Aşağıdaki metin, Erika Doss’un “‘Revolutionary Art Is a Tool for Liberation’: Emory Douglas and Protest Aesthetics at the Black Panther başlıklı makalesinden kısaltılarak çevrilmiştir, Liberation, Imagination, and the Black Panther Party: A New Look at the Panthers and Their Legacy  içinde, (ed.) Kathleen Cleaver ve George Katsiaficas (New York ve Londra: Routledge) s. 175-187.

Black Panther gazetesi sayıları için bkz. libcom.org
Emory Douglas’ın “Sanat ve Devrim” başlıklı yazısı için bkz. e-skop.com



 

“Devrimci Sanat Bir Özgürleşme Aracıdır”: Emory Douglas ve Black Panther’in Protest Estetiği

Kara Panter Partisi’nin gazetesi Black Panther’ın 21 Kasım 1970 tarihli sayısının arka kapağında, Emory Douglas’ın afiş boyutlarında bir çizimi yer alıyordu. Beyaz polisleri öldüren siyah erkekleri gösteren çizimin altında şu satırlar yazılıydı: “Kültür Bakanımız Emory Douglas’tan Bir Ders: ‘İnsanları Dışarı Çıkıp Domuzları Öldürmeye Cesaretlendirecek Resimler Yapmamız Gerek’ ”.

 

  

1970’lerin ortalarına ait bir hükümet raporunun yazarlarının dediği gibi, Kara Panterler “teatral bir altıncı hisse sahip”ti ve bu sayede “kendilerine izleyici buluyor, Amerika’yı korkutan bir imaj yansıtmayı başarıyorlar”dı.  Bu imajı kavramak, Panterler’i ve politikalarını anlamak açısından elzemdir. Parti’nin zirvede olduğu 1960’ların sonundan 1970’lerin başına kadar Black Panther gazetesinin baş sanatçısı olan Emory Douglas, Panterler’in silahlı direniş ve sosyal yardım programlarını destekleyen yüzlerce resim yaptı. Amerika’da ırk ve ırkçılık hakkında uzun zamandır hâkim olan varsayımlara meydan okuyan Douglas, izleyenleri siyah gücüne inandırmayı hedefleyen bir protest estetiği geliştirdi.

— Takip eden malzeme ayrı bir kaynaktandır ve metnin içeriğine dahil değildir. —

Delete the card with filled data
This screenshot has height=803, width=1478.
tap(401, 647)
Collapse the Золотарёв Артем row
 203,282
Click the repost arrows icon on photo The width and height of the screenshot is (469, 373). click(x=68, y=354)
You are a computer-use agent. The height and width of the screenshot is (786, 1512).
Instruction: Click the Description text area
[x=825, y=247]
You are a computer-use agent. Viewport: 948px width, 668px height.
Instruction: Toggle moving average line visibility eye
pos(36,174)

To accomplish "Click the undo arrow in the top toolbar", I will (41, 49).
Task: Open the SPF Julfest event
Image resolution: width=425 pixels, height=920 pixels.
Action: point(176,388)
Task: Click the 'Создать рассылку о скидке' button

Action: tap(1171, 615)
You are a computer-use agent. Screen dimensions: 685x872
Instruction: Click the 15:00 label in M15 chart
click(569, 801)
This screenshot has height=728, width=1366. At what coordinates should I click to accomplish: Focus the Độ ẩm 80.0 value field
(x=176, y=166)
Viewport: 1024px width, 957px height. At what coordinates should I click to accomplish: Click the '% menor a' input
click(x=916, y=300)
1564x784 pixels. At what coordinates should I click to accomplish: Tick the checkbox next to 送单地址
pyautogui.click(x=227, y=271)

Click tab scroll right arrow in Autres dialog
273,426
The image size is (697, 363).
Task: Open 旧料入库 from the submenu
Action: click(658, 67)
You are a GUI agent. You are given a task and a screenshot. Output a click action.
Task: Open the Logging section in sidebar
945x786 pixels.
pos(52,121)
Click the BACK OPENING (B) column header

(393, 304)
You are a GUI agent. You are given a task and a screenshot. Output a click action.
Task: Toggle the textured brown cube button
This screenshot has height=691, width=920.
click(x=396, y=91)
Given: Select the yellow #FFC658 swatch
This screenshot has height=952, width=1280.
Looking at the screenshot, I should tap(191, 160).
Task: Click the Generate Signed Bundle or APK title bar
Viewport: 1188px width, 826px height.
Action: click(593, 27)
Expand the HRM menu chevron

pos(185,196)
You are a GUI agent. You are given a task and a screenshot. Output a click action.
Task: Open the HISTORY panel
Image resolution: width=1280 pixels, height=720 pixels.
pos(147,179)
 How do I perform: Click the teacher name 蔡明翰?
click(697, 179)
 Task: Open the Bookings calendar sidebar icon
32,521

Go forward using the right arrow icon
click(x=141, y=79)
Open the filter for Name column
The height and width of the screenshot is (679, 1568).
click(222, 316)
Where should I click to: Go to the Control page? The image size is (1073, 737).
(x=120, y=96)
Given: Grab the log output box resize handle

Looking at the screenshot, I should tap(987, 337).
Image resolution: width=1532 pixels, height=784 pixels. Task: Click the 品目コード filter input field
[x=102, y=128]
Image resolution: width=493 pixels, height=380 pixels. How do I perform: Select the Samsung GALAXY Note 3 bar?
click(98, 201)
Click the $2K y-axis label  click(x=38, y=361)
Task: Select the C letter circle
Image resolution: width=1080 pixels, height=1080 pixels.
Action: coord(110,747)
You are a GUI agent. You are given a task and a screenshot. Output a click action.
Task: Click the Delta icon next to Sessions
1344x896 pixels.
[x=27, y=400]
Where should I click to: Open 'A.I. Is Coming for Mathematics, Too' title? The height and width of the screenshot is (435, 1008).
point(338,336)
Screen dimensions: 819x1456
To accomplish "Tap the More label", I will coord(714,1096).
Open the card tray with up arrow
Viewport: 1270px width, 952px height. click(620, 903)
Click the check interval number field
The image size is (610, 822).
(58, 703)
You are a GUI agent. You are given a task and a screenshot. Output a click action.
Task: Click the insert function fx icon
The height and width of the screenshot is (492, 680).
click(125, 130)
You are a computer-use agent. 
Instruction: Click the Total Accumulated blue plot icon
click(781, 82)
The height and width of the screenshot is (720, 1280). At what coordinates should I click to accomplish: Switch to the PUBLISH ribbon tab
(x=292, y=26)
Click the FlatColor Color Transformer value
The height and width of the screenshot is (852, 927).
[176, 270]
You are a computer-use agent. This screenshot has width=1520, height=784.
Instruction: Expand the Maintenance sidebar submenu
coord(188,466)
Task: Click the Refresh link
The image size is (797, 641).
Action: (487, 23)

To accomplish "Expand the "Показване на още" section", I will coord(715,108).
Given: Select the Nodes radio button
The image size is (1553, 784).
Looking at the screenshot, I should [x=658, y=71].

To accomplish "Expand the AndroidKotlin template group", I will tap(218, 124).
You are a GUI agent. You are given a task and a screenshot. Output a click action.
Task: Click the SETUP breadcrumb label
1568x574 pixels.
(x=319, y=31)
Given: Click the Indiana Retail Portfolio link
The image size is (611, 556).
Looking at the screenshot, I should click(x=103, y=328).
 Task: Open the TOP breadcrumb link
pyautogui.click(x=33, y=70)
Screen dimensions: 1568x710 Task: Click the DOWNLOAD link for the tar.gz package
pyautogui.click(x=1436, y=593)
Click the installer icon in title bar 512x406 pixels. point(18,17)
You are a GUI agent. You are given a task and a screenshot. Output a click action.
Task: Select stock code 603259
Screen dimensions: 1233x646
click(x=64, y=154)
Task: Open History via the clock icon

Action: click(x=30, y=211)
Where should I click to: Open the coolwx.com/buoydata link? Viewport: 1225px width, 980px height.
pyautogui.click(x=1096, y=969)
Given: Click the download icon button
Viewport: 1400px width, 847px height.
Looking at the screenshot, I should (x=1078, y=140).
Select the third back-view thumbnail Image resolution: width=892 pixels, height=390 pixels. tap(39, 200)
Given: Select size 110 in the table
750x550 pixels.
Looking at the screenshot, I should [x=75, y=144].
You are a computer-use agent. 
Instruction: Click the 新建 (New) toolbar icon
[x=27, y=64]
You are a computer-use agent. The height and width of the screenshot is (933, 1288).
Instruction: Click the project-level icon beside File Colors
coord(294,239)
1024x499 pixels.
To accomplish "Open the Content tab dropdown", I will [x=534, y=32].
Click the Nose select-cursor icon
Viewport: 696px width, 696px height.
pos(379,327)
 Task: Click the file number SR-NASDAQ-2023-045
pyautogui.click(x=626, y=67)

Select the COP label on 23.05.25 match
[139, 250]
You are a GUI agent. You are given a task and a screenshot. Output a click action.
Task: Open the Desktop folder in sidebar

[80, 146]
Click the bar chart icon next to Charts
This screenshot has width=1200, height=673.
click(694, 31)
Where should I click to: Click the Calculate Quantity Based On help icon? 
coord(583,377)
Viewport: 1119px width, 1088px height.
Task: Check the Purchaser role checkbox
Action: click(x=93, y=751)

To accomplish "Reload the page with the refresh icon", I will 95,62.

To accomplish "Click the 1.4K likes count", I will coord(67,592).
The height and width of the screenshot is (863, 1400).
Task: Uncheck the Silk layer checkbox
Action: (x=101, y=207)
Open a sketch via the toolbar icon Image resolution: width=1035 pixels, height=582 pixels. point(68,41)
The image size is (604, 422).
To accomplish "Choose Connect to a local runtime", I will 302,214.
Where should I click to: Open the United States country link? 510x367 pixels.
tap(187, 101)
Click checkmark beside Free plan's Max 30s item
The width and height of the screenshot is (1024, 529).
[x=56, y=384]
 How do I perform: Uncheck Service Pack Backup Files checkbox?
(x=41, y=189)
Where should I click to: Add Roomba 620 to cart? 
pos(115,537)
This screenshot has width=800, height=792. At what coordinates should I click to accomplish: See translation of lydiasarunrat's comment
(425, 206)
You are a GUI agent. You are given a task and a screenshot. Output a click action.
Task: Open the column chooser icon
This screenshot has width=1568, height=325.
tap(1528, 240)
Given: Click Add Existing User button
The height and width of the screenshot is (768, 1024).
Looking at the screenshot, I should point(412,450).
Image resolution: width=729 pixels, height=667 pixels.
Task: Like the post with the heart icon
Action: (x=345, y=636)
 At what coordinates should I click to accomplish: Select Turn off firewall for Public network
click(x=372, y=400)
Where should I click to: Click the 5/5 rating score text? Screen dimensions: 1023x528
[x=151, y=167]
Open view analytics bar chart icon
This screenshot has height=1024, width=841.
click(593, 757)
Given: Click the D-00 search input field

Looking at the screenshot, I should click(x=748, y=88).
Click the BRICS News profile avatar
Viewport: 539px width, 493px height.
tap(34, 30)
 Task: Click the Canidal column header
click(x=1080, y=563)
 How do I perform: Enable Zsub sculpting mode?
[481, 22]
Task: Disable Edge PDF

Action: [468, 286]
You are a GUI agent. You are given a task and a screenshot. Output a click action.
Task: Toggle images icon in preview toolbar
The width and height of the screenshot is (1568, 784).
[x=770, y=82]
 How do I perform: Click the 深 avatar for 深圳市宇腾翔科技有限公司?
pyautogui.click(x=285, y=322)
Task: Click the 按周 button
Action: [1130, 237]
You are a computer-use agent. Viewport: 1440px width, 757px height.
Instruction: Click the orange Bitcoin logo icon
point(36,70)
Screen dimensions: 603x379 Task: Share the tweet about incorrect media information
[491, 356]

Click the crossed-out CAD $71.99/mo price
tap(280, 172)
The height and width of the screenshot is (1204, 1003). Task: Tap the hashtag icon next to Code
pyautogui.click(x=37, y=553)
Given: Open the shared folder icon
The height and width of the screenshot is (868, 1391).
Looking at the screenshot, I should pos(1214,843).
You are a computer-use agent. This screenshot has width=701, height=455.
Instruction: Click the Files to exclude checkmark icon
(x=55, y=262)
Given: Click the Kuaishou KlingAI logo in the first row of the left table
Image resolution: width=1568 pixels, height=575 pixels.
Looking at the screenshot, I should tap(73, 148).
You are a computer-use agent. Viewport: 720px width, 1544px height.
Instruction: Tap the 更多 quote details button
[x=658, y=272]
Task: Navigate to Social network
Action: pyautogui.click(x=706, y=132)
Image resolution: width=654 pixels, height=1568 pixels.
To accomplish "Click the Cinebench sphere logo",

Douglas, 1970’te Black Panther’da yayınlanan bir makalesinde, devrimci bilincin yükseltilmesinde görsel imgelerin oynadığı merkezî rolü ayrıntılarıyla açıklıyordu: “Devrimci sanat, zorbalarla fiziksel bir karşılaşma sunar; aynı zamanda, saldırılarına devam etmeleri için insanları güçlendirir. Devrimci sanat, bir özgürleşme aracıdır.” Başka bir gazete yazısında “bütün ilerici sanatçıların, bir ellerinde fırçaları ve boyaları, diğer ellerinde silahları olmalıdır,” diye yazan Douglas, devrimci sanatçılara, “faşist yargıçları, avukatları, generalleri, domuz polisleri, itfaiyecileri, Senatörleri, Kongre üyelerini, valileri, Başkanları vs., Amerikan halkına ve tüm dünyada mücadele eden insanlara karşı işledikleri suçlar nedeniyle cezalandırılırken resmetmeyi” salık veriyordu.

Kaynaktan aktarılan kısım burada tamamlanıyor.